The banking sector outlook in Egypt has seen a steady improvement over the last one year, largely due to the strong revival in the domestic economy, according to rating agencies and analysts.
Egypt’s sovereign credit rating was upgraded by Moody’s to B3 from Caa1, earlier this month, with the ratings agency Moody’s citing a stronger growth performance, a reduction in external vulnerabilities, and a commitment to reform as the reasons behind the improved outlook.
Following the sovereign upgrade, Moody’s also upgraded to B3 from Caa1 the local-currency deposit ratings of National Bank of Egypt, Banque Misr, Banque Du Caire and Commercial International Bank (Egypt), as well as the local currency deposit ratings of Bank of Alexandria to B2 from B3. The stand-alone ratings of all five banks were also upgraded by one notch.
The improving macro data and the operating environment have boosted the banking and financial sector outlook.
“Importantly, from Moody’s perspective the stabilisation in the macroeconomic environment will be enduring, while the recent pledges of aid and investment that materialised at the development conference in March will help mitigate balance of payments risks,” said Jean-Paul Pigat, Senior Economist at Emirates NBD.
The recent foreign investments and aid pledges last month, especially the $6.5 billion in GCC aid is expected to strengthen the external position of Egyptin economy. From a balance of payments perspective, the more important issue is the speed with which FDI inflows associated with the newly announced investment projects will begin to materialise, and provide Egypt with a more stable form of long-term financing.
The International Monetary Fund has increased its forecast for Egypt’s economic growth in 2015 to 4 per cent, from 3.8 per cent in its previous assessment, it said in its World Economic Outlook (WEO) released last week.
The fund forecasts Egypt’s economy to grow by 4.3 per cent in 2016, noting that lower oil prices will reduce Egypt’s vulnerabilities as a main oil importer in the Middle East.
“Egypt’s macroeconomic stabilisation plans and wide-ranging structural reforms are expected to increase confidence, and growth is expected to rise to 4 per cent this year,” the IMF aid in the report.
It added that maintaining macroeconomic stability, generating sustainable growth and jobs require continued fiscal consolidation, steady implementation of reforms, and external financing.
“Market sentiment in Egypt has improved markedly following greater political stability and the recent implementation of several reforms, including steps to reduce subsidies, tax reform measures, approval of the new investment law, and other structural reforms to improve the business environment. Growth is picking up, although the fiscal deficit remains very wide,” said Garbis Iradian, Chief Economist, Middle East and Africa at Institute of International Finance.
Moody’s said the rating upgrades of Egyptian banks follow the improved operating environment in the country, which will benefit the banks’ business prospects and asset quality; the improved quality of the banks’ liquidity buffers; and the government’s improved capacity to support these banks, in case of need.
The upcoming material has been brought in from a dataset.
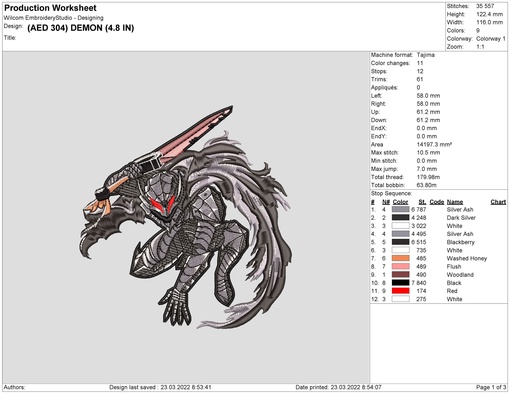The width and height of the screenshot is (510, 394).
Task: Click the Date printed footer text
Action: click(x=338, y=387)
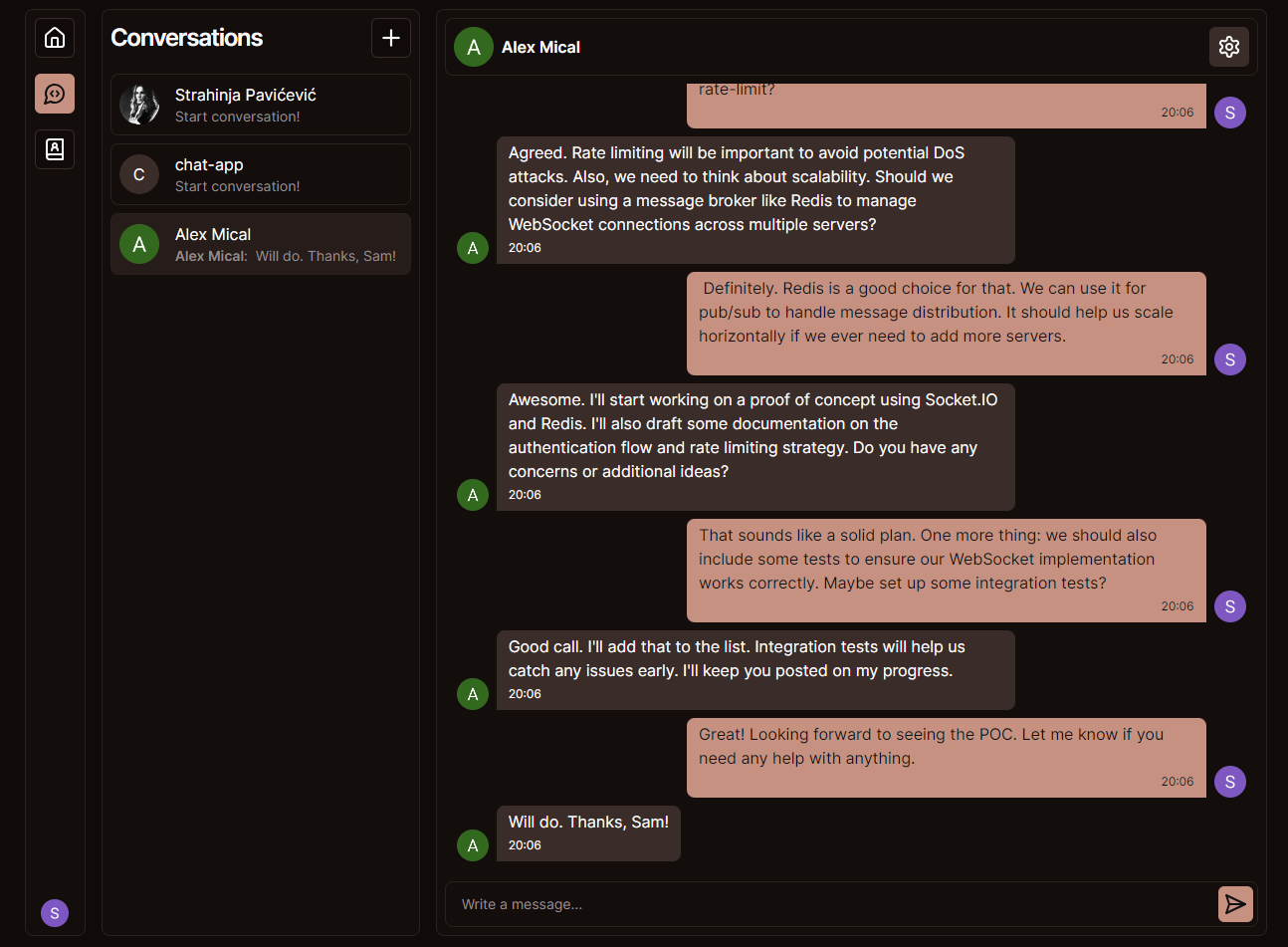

Moody’s expects Egypt’s improving macroeconomic performance and easing external vulnerabilities will support increased lending opportunities and sees mid-double-digit loan growth for the system over 2015.
The reduced credit risk associated with the government of Egypt has improved the quality of the banks’ government-related assets, including their liquidity reserves.
The Egyptian banks’ large exposures to government securities imply a high convergence between their credit risk profile and the sovereign’s credit quality. According to the latest available financial statements, government securities accounted for 11.2 times of NBE’s tangible common equity, 8.3 times for Banque Misr, 6.7 times for Banque Du Caire, 5.1 times for CIB, and 2.3 times for Bank of Alexandria.
From a liquidity standpoint, the linkage between the quality of the reserves and the sovereign creditworthiness is also high, with a ratio of liquid assets to total tangible assets ranging between 50 per cent and 70 per cent at the five banks. The bulk of these liquid assets are government securities.